Communities suffer as a result of discrimination and hateful language, and the outcomes go beyond ideological divisions

The chandelier in the West Virginia Capitol shines for all of the state’s citizens. Photo by Perry Bennett, Legislative Photographer.

BY STEPHANIE TYREE, EXECUTIVE DIRECTOR, AND TAYLOR BENNETT, POLICY COORDINATOR, THE HUB

In our work at The Hub, we see first-hand how welcoming new ideas, changing positions at the encouragement of our fellow residents, and working to understand one another can guide communities to solutions that make our state stronger.

We know that the work of strengthening our state happens collaboratively. Arriving at strong, and equitable, solutions is the result of a willingness to lean into work happening across the ideological spectrum while maintaining an open mind.

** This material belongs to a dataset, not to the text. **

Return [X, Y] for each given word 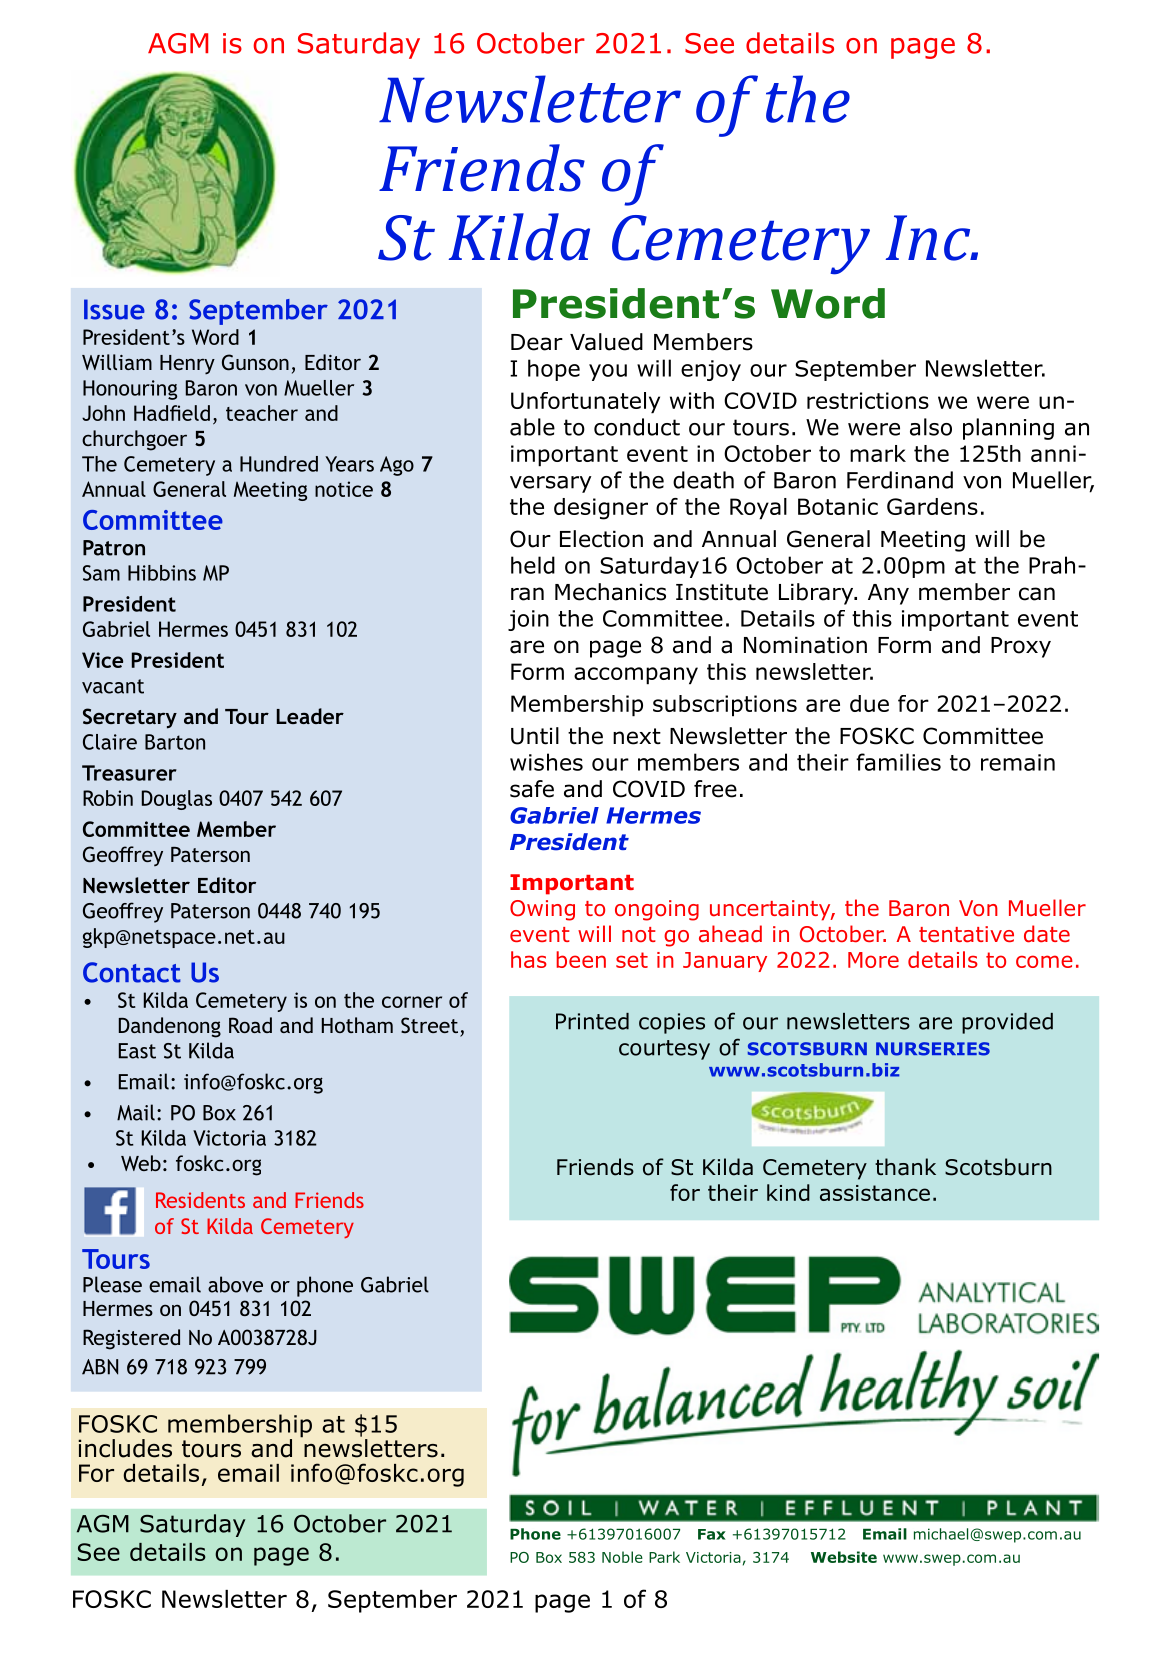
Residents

We see this type of collaboration happening every day in the heart of vibrant West Virginian communities. This way of working demands mutual respect and care in the way we interact with one another, and in the way we speak to and about each other.

While we don’t typically use the Legislative Hubbub to advocate for specific bills or comment on individual legislator’s actions, we believe we must make an exception this week.

(This statement originally appeared in our weekly e-newsletter sent during WV’s legislative session, the Legislative Hubbub. Click here to sign up.)

When words are spoken by a legislator that directly denigrate or attack an entire group of people, we know that silence is not enough.

The Hub rejects the statements made this past week by Delegate Eric Porterfield relating to the LGBTQ community – statements that he made first in a committee meeting and later reiterated multiple times to local and state media.

We believe his position does not reflect the values of our state, the actions we see on the ground in communities, or the vision for West Virginia’s future that we see community members building each and every day.

Communities suffer as a result of discrimination and hateful language, and the outcomes go beyond ideological divisions. Divisive language and policies undermine the integrity of our political systems, and they ripple through our communities.

Using this kind of language does not model the type of leadership that will build a brighter future for our state. Further, leading in this manner disrupts the important work that needs to be accomplished during our short, 60-day legislative session.

Delegate Porterfield does not speak for us, and we do not believe he speaks for the hundreds of community leaders we work with across the state every day.

Dark words can lead to positive action when people come together in a response that rejects such divisiveness.

Over the past week, we have seen many examples of West Virginians who are making space for conversation about creating the kind of state that they want to live in, including a vision that builds on principles of true collaboration and respectful discourse. We also see many West Virginians who are deepening their investment to actively participate in shaping a new future for West Virginia.

That’s the West Virginia that we know and believe in.